Ballmerization (the pre-existing analog to enshittification) unearths its ugly head like an army of zombies you can't get rid of.

By now maybe the "updated" approach is to never attribute to stupidity that which is descended from malevolence.

They wouldn't have called Microsoft SecureBoot a trustworthy improvement if it wasn't false.

IOW you need to make sure NOT TO PURCHASE any PC hardware which does not continue to retain the ability to disable Microsoft SecureBoot at the discretion of the owner.

Also stay away from anything that does not retain the ability to use traditional BIOS mode when you want to administer your hardware that way (IOW you need a CSM support feature in firmware, do not accept deprecation). After all these years UEFI is obviously far from perfect in more costly ways than the BIOS system it replaced. Using Legacy BIOS mode with a CSM is the only way to insure the continued use of your investment in hardware in the face of cascading obstacles, to also allow for unforeseeably modern alternative operating systems that today's powerful hardware could actually accommodate electronically, much more advanced than could be imagined today. And that's not to mention an apparent 10-year cliff where there's been extreme condescension for owners who want to get the most out of their investment over the long run, especially beyond a decade.

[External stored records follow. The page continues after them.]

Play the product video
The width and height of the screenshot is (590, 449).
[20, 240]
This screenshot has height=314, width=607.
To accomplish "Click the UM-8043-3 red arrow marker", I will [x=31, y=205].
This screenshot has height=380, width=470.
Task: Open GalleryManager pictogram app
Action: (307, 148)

So no matter whether mandatory "secure" features leak, or were set to expire destructively early, as predicted it was always a booby-trap poised to compromise bootability of perfectly malware-free PC's in unexpected ways for millions of users. Not just Linux machines but looks like plenty of Windows users can end up as collateral damage too.

Of course it was worse than imagined at the time.

So careful what you purchase, otherwise you will be contributing to the extreme anti-reuse/anti-recycling strategy of the anti-environment Ballmer era.

After all, you can't fix stupid, you can only "upgrade" it. One of the clearest paths to "more stupid" is to pile it on.